1. Qu'est-ce qu'un béton autoplaçant BAP ?
Le béton autoplaçant, ou BAP, est un béton dont la fluidité et la stabilité permettent une mise en place sans vibration mécanique, sous le seul effet de la gravité. Il enrobe les armatures, remplit les coffrages complexes et se nivelle spontanément, tout en gardant sa cohésion sans ségrégation ni ressuage excessif.

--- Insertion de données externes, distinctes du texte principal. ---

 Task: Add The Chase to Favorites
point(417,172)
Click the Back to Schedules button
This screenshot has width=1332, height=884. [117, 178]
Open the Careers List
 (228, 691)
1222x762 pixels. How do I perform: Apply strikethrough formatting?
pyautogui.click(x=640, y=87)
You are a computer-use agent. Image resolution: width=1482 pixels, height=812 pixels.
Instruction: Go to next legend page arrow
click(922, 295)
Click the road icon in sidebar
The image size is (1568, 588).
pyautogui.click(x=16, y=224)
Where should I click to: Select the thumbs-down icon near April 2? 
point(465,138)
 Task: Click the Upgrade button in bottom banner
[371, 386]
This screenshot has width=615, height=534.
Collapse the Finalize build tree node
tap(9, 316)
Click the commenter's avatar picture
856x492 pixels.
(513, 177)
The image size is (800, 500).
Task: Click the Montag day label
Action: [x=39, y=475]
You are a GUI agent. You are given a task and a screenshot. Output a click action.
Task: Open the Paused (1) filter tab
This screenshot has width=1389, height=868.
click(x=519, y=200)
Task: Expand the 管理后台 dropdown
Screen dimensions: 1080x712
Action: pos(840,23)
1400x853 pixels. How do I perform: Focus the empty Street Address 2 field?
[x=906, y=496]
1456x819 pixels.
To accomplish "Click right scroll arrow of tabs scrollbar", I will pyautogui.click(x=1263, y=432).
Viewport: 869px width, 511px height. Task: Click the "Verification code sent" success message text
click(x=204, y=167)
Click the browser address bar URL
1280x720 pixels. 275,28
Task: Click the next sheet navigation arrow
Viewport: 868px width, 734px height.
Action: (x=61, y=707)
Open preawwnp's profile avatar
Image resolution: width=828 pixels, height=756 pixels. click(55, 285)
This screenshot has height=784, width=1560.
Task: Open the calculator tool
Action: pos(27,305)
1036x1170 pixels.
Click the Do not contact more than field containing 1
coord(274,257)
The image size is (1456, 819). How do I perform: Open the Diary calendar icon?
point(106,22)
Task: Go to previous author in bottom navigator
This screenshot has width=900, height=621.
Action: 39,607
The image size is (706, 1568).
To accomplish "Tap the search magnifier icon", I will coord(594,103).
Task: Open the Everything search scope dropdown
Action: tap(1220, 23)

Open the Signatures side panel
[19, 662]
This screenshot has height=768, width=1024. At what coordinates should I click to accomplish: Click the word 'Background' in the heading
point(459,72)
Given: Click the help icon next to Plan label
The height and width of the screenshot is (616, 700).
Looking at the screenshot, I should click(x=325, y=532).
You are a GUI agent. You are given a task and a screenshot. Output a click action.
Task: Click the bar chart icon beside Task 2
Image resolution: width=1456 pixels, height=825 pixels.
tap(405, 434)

La norme de référence est la NF EN 206-9, publiée en 2010, qui complète la NF EN 206 pour les BAP. Elle définit trois familles de critères :
- Fluidité / mobilité en milieu non confiné : mesurée à l'étalement SF (Slump Flow)
- Capacité de passage entre armatures : mesurée à la boîte en L (PL) ou J-Ring (PJ)
- Résistance à la ségrégation : mesurée par tamisage (SR) ou stabilité au ressuage
Contrairement au béton vibré ordinaire, le BAP travaille avec un volume de pâte élevé (entre 330 et 400 L/m³) et un rapport gravillon/sable inférieur à 1. On abaisse le seuil de cisaillement en gardant une viscosité plastique suffisante pour éviter la chute des gros granulats. C'est ce couple seuil-viscosité qui fait tout : trop de seuil, le béton ne coule pas ; pas assez de viscosité, il ségrège. Dans ma pratique de 20 ans, j'ai compris que le BAP ne se juge jamais sur un seul indicateur. Un béton peut afficher un étalement de 700 mm parfait et cacher une auréole de laitance qui trahit une ségrégation naissante.
Le BAP se distingue aussi par ses domaines d'emploi. Sur mes chantiers, je l'ai utilisé pour des voiles très ferraillés de bâtiment tertiaire, des ouvrages d'art avec zones de recouvrement d'armatures denses, des éléments préfabriqués de parement fin, et des dalles de compression difficiles d'accès. Partout où la vibration devient délicate, dangereuse ou impossible, le BAP prend le relais. Le Cerema comme le projet national RECYBETON ont documenté ces usages, y compris avec granulats recyclés, à condition de recaler finement le volume de pâte. Retenez une chose : le BAP est un béton d'ingénierie, pas un béton qu'on commande à la légère au dernier moment.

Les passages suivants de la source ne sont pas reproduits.